Plaintiff sought in the court below (295 F. 169) an injunction and accounting for trade-mark infringement and for unfair competition, on the ground that the defendant’s sale of “Liberty Bond” bread in Pawtucket, Central Falls, and vicinity, R. L, infringed the plaintiff’s alleged trade-mark “Bond.” In this court no contention is pressed of unfair competition or for an accounting. But the plaintiff still asserts itself entitled to an injunction.

Jurisdiction rests on diversity of citizenship. The appellant was organized in 1911, and at that time took over and has since operated a bakery in Providence. In what other cities and states it then had plants does not appear. In its Providence plant it manufactured and sold bread under various names, “Butternut,” “Mrs. Walker’s,” etc., but it did not use in Rhode Island the name “Bond” until 1921.

In 1915, it began to use the name “Bond” in Rochester, N. Y., after an advertising campaign like the one carried on in Providence in 1921, hereinafter described. It registered “Bond” as a trade-mark in the United States Patent Office on April 18,1916.

After similar advertising campaigns, it began in 1916 to sell “Bond” bread in Buffalo, and in May, 1917, in Philadelphia.
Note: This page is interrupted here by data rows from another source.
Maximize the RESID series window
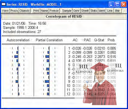Image resolution: width=128 pixels, height=109 pixels. pyautogui.click(x=118, y=4)
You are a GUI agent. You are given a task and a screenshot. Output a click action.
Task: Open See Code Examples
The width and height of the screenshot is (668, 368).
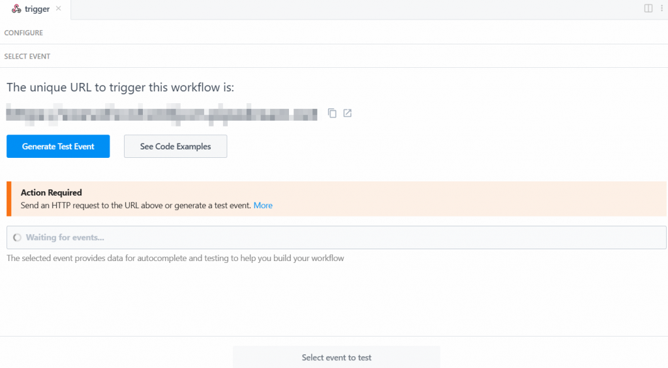[175, 147]
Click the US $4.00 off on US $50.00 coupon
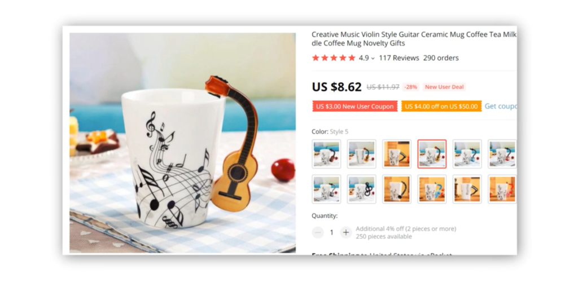The height and width of the screenshot is (300, 578). coord(441,107)
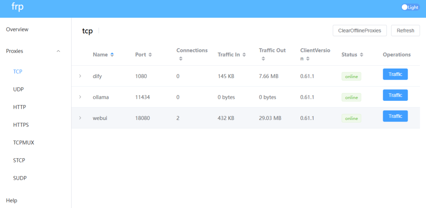Sort by Traffic In sort icon
This screenshot has width=426, height=208.
[x=244, y=55]
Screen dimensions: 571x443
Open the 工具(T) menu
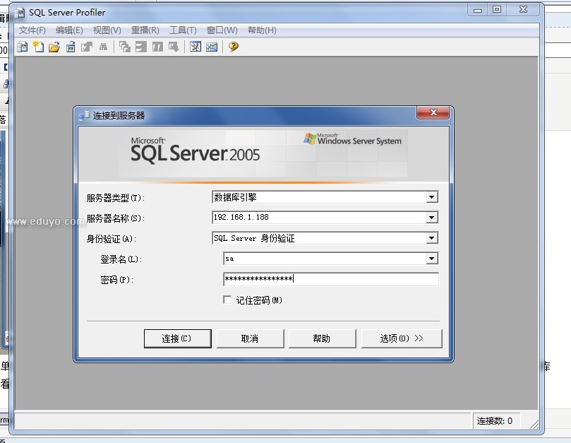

In August, 1917, the defendant, acting, as the court below found, in entire good faith and without any knowledge of the plaintiff’s previous use of the word “Bond” in Rochester, Buffalo, and Philadelphia (three cities only), adopted the words “Liberty Bond” for bread manufactured and sold by it in Pawtucket, Central Falls, and vicinity. Defendant’s name and the Statue of Liberty appear conspicuously on the wrapper.

After this adoption of the name “Liberty Bond” by the defendant in August, 1917, *892 plaintiff extended the sale of its bread as “Bond” bread to some 20 cities and expended over $3,000,000 in advertising, apparently all directed to pushing “Bond” bread. But, so far as appears, in each city plaintiff represented its “Bond” bread to be of local genesis (as it did later in Rhode Island), and hence different from the “Bond” bread sold elsewhere.
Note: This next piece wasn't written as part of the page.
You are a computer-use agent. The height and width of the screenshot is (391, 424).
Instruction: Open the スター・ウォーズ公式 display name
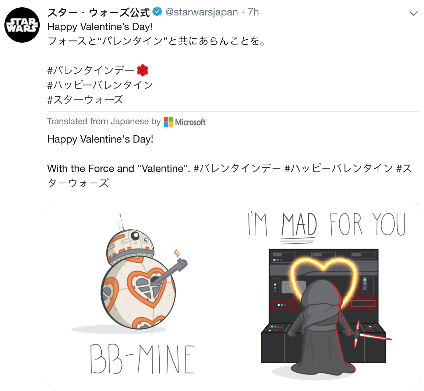(98, 12)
On January 11, 1921, plaintiff notified defendant that it claimed that his use of the name “Liberty Bond” on bread wrappers was an infringement of its alleged trademark “Bond.” This was preliminary to introducing “Bond” bread to Rhode Island.
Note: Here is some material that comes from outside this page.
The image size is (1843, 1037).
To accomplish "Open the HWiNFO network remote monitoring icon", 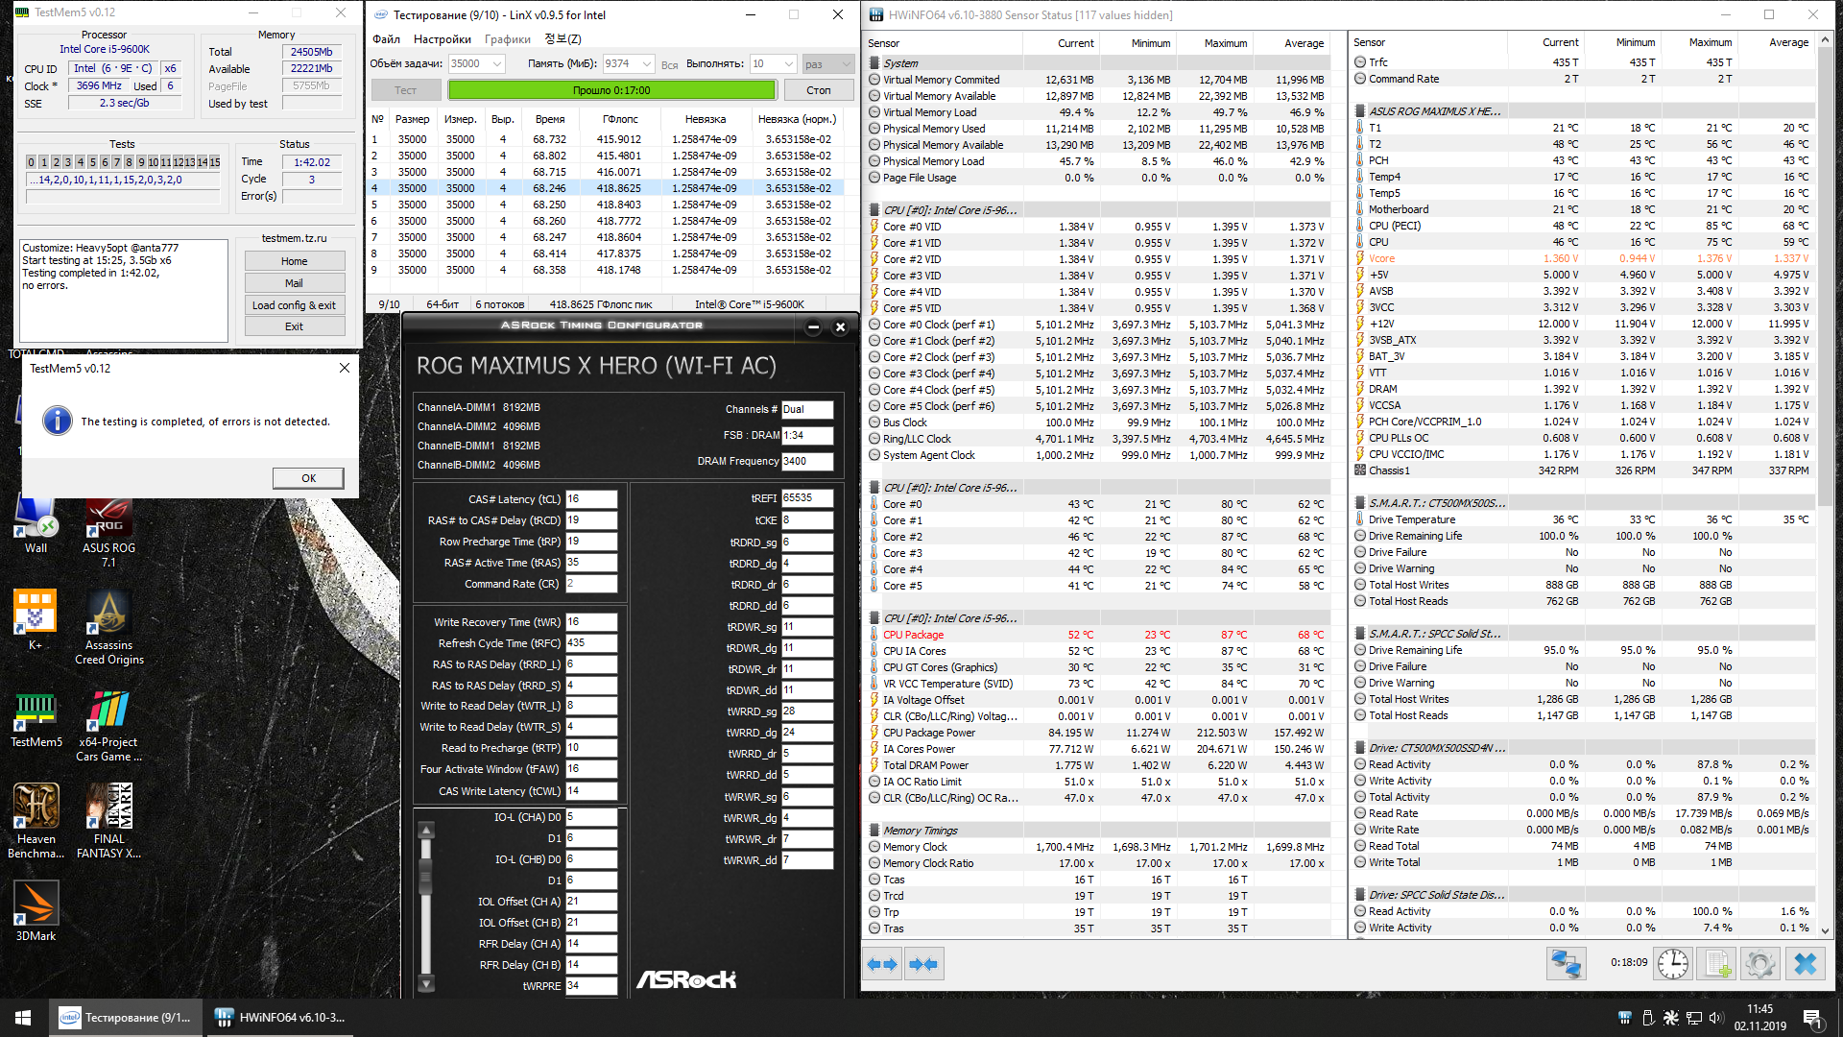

In March, 1921, plaintiff advertised in the Providence newspapers a prize contest among the women of Rhode Island in making bread. It announced that prizes amounting to $1,000 would be awarded to the 121- women who submitted the best loaves of bread and that—

“The prize-winning loaves will be taken as a model from which the General Baking Company will produce Bond bread. This Bond bread will be offered to the public after the expert bakers analyze the loaves the prize-winners submit, and copy their ingredients and qualities as modem baking science really can. These prize-winning loaves will be taken as ideals, which the General- Baking Company will copy and incorporate in a new loaf of bread to be called Bond bread.”

Also:

“This will be called Bond bread because it will be guaranteed by the Bond ■ of the General Baking Company, to possess ■ the same pure ‘home’ ingredients, the same homemade taste, the same crust, and the same texture as the best homemade loaves 'which your committee of' well-known Rhode Island women judges will choose. * * *
“We will make bread your way. * * * “And every day more and more Rhode Island people are adopting this 'child’ of those public-spirited women who submitted their homemade loaves.”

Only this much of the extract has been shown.